# Banished mod colonial charter



## Tankus (Dec 6, 2015)

someone mentioned banished as being a nice little city survival builder ...or small village in banished case ....can be very fiddly with rapid starvation population crashes  , or even suicides
only a couple of quid on stream  so I took a punt on it last weekend ..... then found that there's a mad free mod for it called the_ colonial charter _..
wow ..total game supercharge  ...it extends the professions skills out to 60  .and some  really freaky fiddly  production chains with around a 100 crops 














if you liked children of the nile ....you'll love this

Im still in village log cabin phase with about 30  people ...then I hit a brick wall ...literally
or they start freezing to death  as I cant get the clothing chain to work effectively ..
managed to make some funky clothes out of duck feathers and reed ..(not even on the supply list)  ...heh  ..needs a rethink
whittle away hours ...
well tidy


----------



## captainmission (Dec 8, 2015)

Sounds like it doesn't over come the faults of the original? I enjoyed the base game for a while - but it suffered demographic problems when you tried to expand to a big project like a mine or a quarry.
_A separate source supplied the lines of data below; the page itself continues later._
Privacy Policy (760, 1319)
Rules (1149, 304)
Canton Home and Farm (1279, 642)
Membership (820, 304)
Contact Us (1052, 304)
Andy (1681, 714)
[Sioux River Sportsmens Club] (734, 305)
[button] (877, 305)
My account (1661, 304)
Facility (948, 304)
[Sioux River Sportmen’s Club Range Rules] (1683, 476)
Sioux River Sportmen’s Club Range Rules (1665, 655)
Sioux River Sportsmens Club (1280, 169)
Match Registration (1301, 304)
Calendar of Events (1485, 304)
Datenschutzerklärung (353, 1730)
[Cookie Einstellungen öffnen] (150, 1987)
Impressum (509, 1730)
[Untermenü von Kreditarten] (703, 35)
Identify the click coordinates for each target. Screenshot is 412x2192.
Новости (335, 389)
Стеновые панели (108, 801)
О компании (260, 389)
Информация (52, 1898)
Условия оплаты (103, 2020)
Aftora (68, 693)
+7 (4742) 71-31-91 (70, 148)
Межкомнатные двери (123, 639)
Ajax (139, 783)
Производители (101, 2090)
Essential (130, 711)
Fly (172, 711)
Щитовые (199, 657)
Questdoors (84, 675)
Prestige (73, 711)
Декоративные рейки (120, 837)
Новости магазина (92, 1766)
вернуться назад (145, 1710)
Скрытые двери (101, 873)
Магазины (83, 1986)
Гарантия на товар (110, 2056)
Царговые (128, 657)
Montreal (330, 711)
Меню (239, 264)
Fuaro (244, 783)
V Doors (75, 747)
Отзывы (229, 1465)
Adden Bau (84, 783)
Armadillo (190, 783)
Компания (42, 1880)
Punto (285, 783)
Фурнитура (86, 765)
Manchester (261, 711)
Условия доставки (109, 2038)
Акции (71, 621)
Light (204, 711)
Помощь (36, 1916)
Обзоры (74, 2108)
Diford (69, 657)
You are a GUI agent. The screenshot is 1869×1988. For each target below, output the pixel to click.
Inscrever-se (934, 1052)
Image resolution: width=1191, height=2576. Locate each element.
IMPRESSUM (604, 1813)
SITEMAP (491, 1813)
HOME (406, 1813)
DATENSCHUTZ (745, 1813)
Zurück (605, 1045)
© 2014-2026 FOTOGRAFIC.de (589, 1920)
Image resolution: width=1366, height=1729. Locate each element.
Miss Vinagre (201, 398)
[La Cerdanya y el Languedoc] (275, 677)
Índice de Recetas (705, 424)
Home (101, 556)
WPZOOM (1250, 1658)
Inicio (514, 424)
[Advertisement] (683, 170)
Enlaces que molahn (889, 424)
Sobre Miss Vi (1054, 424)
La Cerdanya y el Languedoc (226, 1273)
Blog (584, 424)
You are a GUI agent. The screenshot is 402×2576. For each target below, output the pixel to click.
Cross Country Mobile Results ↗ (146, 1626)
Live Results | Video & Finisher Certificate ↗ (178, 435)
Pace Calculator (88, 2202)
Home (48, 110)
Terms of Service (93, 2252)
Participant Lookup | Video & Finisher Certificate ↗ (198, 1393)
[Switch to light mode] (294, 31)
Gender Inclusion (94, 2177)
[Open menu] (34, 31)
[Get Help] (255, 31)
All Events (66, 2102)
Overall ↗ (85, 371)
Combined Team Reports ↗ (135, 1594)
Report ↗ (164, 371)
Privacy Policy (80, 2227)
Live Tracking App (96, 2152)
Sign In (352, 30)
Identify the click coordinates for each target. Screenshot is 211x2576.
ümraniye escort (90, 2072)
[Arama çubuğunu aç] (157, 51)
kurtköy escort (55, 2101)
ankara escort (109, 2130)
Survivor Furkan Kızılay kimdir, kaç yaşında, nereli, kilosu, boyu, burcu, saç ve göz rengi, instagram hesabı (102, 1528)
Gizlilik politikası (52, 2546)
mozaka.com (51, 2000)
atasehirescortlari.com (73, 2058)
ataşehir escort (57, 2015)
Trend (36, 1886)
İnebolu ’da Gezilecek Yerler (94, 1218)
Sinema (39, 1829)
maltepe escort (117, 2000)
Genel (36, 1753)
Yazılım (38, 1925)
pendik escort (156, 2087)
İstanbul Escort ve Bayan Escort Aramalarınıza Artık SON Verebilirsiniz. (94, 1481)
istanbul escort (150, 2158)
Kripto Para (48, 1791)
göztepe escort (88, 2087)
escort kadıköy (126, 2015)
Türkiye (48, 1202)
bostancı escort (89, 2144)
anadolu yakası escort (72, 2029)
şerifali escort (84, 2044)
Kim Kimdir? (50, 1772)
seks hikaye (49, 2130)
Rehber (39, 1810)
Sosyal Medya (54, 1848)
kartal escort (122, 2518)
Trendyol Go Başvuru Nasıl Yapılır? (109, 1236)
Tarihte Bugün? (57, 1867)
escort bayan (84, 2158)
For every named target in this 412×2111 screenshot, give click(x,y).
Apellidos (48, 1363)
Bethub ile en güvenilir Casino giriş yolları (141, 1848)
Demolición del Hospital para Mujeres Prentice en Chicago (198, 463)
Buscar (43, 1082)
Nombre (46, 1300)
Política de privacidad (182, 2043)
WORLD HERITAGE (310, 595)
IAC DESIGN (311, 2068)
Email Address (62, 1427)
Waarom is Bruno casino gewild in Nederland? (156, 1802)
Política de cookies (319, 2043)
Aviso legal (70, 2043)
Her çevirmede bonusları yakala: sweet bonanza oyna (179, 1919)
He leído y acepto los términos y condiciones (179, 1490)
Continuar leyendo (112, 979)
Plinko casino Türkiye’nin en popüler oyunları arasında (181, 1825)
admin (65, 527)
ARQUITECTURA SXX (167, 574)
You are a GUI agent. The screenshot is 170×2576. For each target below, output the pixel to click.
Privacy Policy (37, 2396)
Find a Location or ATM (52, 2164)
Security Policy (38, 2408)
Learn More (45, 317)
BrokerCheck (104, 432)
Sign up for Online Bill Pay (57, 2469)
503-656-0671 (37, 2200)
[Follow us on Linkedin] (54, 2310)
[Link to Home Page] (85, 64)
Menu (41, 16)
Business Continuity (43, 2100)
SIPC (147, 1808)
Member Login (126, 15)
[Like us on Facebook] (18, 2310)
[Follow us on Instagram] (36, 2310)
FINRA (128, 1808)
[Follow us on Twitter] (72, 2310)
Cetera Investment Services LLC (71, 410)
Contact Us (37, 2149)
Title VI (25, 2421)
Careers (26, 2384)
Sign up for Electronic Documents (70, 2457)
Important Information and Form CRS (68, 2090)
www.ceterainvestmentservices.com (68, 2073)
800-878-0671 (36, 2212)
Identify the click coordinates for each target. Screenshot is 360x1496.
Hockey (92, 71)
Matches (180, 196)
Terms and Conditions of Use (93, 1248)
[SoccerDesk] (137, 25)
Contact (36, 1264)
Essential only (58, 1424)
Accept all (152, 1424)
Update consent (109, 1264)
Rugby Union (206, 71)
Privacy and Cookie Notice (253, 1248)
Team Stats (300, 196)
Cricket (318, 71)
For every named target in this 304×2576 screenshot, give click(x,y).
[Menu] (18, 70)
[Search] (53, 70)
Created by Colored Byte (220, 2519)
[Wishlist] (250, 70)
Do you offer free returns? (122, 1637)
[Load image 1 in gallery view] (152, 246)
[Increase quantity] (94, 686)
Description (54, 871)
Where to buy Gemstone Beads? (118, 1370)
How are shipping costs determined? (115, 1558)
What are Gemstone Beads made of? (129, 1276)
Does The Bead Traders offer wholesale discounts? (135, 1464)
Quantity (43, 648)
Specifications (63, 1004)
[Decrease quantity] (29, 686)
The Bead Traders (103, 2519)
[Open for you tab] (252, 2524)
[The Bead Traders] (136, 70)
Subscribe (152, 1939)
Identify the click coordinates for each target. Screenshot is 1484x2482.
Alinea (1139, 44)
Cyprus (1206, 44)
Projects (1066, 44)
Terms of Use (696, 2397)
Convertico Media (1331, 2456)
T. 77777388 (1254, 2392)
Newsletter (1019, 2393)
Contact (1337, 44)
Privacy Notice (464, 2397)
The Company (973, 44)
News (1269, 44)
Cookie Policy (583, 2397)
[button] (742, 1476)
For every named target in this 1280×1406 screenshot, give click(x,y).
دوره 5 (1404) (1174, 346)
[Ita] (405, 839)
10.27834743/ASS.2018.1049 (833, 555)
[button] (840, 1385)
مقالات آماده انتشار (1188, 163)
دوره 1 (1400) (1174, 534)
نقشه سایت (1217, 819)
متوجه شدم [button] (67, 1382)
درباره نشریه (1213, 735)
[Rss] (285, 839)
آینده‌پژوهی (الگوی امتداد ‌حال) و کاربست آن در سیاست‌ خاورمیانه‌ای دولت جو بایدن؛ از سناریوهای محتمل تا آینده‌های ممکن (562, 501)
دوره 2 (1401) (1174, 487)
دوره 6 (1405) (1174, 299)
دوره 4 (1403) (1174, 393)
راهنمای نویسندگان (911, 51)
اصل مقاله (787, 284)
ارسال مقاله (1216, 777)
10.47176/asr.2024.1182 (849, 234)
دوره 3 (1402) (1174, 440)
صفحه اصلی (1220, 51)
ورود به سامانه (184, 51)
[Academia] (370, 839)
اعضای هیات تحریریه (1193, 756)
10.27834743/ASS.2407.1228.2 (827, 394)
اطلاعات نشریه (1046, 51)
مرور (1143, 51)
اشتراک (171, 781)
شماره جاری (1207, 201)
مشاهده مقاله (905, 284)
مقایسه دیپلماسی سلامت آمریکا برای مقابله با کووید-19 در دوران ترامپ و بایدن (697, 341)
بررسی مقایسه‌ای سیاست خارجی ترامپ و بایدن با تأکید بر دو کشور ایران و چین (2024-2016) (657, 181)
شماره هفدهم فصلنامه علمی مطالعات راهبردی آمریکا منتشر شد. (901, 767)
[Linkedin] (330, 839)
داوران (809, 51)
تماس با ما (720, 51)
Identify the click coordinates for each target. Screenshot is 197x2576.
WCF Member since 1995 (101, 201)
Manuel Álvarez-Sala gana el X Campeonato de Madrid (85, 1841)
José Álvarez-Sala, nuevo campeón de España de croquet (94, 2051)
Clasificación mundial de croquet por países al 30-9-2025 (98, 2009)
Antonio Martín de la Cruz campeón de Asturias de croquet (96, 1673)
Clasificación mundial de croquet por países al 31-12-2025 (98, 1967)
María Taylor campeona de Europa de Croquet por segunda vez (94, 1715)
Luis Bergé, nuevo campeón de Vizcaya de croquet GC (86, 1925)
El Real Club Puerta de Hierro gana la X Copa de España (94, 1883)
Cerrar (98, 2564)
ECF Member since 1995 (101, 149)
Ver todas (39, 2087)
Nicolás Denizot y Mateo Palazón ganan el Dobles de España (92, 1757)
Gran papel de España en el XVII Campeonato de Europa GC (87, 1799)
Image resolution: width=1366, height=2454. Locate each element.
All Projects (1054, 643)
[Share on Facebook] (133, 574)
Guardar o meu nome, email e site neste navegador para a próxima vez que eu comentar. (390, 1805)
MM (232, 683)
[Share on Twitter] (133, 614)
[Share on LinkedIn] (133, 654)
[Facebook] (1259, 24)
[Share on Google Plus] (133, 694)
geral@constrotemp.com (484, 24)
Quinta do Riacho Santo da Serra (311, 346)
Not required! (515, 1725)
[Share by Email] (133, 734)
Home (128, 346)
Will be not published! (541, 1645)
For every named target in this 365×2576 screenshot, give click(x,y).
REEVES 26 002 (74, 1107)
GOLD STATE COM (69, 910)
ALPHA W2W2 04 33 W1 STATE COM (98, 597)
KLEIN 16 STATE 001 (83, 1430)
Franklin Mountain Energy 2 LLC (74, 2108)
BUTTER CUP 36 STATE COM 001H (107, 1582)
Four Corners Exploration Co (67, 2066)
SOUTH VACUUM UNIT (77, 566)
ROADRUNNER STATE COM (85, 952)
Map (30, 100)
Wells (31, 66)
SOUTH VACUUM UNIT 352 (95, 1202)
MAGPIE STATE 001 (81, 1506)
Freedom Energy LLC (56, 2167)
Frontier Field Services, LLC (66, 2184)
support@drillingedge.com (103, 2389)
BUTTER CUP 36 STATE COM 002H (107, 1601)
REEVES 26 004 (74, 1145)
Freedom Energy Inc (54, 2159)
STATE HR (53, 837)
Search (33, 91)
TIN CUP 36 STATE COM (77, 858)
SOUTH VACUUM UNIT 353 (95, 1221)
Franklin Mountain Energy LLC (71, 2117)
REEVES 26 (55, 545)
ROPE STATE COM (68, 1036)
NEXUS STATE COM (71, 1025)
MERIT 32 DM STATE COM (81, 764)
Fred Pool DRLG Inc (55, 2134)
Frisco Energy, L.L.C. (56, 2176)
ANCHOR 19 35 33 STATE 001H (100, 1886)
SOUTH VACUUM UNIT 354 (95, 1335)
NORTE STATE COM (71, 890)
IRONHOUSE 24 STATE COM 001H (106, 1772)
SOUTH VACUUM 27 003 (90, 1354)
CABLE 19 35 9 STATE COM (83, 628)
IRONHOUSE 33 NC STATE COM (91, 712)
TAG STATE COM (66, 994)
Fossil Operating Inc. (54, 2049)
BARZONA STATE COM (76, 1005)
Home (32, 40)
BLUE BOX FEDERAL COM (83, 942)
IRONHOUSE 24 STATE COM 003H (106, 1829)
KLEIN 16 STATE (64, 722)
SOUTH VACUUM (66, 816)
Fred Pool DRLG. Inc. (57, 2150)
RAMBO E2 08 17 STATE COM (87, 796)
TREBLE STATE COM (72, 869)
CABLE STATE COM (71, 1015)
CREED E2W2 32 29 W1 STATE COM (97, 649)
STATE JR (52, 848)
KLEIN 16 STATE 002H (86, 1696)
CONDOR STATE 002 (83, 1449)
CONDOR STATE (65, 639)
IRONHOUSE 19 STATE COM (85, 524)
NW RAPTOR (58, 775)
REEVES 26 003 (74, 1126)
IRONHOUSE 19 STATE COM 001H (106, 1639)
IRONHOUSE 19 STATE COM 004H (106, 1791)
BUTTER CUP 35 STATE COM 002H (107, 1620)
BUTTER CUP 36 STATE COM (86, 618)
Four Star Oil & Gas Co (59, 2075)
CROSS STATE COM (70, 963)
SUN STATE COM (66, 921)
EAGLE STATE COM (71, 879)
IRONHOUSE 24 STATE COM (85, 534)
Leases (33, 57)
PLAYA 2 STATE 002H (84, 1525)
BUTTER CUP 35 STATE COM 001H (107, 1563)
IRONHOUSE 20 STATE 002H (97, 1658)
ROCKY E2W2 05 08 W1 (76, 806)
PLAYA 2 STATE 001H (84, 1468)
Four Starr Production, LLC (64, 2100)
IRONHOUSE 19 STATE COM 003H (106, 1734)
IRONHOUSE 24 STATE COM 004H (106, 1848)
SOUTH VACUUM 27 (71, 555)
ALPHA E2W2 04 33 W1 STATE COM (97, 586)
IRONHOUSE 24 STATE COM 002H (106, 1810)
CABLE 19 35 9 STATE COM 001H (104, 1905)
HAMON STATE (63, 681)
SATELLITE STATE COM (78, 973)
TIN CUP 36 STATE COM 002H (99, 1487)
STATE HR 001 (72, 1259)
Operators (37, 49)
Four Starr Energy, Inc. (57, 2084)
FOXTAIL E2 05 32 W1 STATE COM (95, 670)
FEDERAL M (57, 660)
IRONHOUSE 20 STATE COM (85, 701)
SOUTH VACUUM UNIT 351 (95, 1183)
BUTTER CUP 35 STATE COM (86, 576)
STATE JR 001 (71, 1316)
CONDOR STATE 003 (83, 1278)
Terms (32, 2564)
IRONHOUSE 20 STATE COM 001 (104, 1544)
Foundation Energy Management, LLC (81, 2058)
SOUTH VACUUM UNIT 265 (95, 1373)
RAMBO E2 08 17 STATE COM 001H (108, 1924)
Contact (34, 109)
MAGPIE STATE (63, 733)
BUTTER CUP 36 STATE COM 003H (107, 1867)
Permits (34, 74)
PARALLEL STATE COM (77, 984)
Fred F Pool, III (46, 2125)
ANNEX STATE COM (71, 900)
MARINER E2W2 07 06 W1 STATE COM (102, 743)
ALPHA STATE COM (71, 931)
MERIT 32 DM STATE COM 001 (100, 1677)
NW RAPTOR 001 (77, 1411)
The only way around it seemed stockpile for ages... which isn't fun.


----------



## Tankus (Dec 8, 2015)

getting the hang of it .....think there's around 300 food types seriously WTF
I can run a salt , quarry ,coal and metal mine at the same time  when the population hits around 150
The mods a freebie .....if you've run the original....you can easily stabilise the population at 100 then build from there if you have played it quite a bit ...I was jumping the gun which was causeing my original population crashes .... .....been playing it tonight ...was going to have a quick hour after tea...and now it's gone 3.30am ..working this morning too ...ah well ...not done that in a while

So much I haven't got into yet ....theres military stuff and Indians ..dunno ...and for some reason my ale serving wench keeps dieing...nowhere near the beautification stuff ,dock or galleons as yet ...!......Well recommend.....a leap beyond the original


----------